I tried to use the function

nleqslv(`y1`,`target.y1.new`,control=list(btol=0.01),jacobian=TRUE)

but it results in an error

Error in fn(par, ...) :
promise already under evaluation: recursive default argument reference or earlier problems?

Can anyone advise what I am doing wrong here?

Thanks in advance,
Benny


Solution

  • Rui is right. You are using backticks where they are not needed.

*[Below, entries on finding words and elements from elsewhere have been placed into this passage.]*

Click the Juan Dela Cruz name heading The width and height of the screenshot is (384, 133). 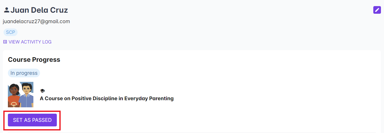tap(39, 10)
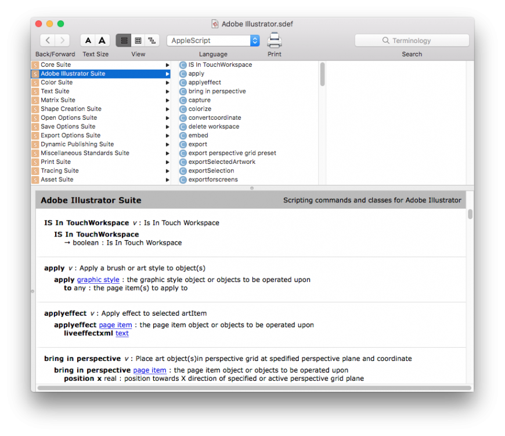This screenshot has height=436, width=505.
Task: Expand the Print Suite disclosure arrow
Action: pyautogui.click(x=167, y=162)
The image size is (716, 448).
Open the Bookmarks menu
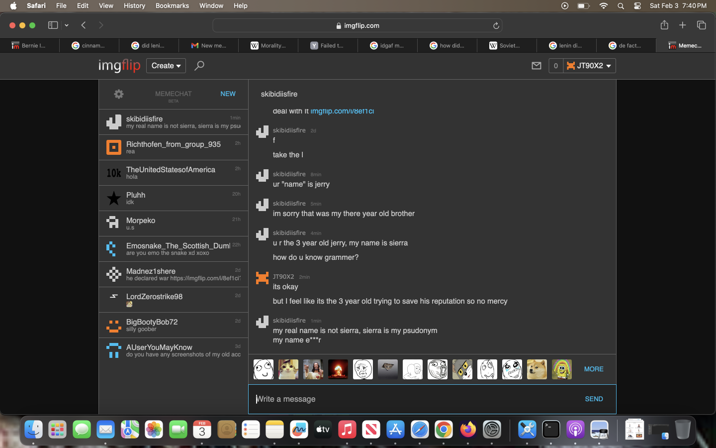172,6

    Simplifying and correction your function target.y1.new results in this

    target.y1.new <- function(y1.new,g=9.81)
    {
      y <- numeric(length(y1.new))
      y <- y1.new + (Q/((D^2)/8)*(2*acos(1-2*y1.new/D) - sin(2*acos(1-2*y1.new/D))))^2/(2*g) - E2pz
      y
    }
    

    You say you have vectors of length 3364. Your function works with vectors. This means that your function should return a vector of length 3364 which is why the definition of the return value y should have the same length as the input vectors.

    With some trial values we can try this

    Q <- c(1,2)
    D <- c(1,2)
    E2pz <- c(1,2)
    y1 <- rep(.1,2) 
    

    You can now do the following

    nleqslv(y1,target.y1.new,control=list(btol=0.01),jacobian=TRUE)  
    

    This will give you a solution. But it is not the most efficient. You system of equations is diagonal in the sense that the input y of any equation does not occur in any other equation.

    nleqslv has an option for a specifying a band (including diagonal) jacobian (see the manual). As follows

    nleqslv(y1,target.y1.new,control=list(btol=0.01,dsub=0,dsuper=0),
            jacobian=TRUE,method="Newton")
    

    In this case it is better to use the Newton method since the default Broyden method will do too much work. And it does not work with a diagonal jacobian.